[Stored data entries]
◇ ◇ ◇ ◇
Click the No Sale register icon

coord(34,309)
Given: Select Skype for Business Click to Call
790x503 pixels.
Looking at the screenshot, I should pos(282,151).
◇ ◇ ◇ ◇
[Problem to solve]
Your task is to extract all of the records exactly.

[Solution for this exercise]
Click the No Sale register icon

coord(34,309)
Given: Select Skype for Business Click to Call
790x503 pixels.
Looking at the screenshot, I should pos(282,151).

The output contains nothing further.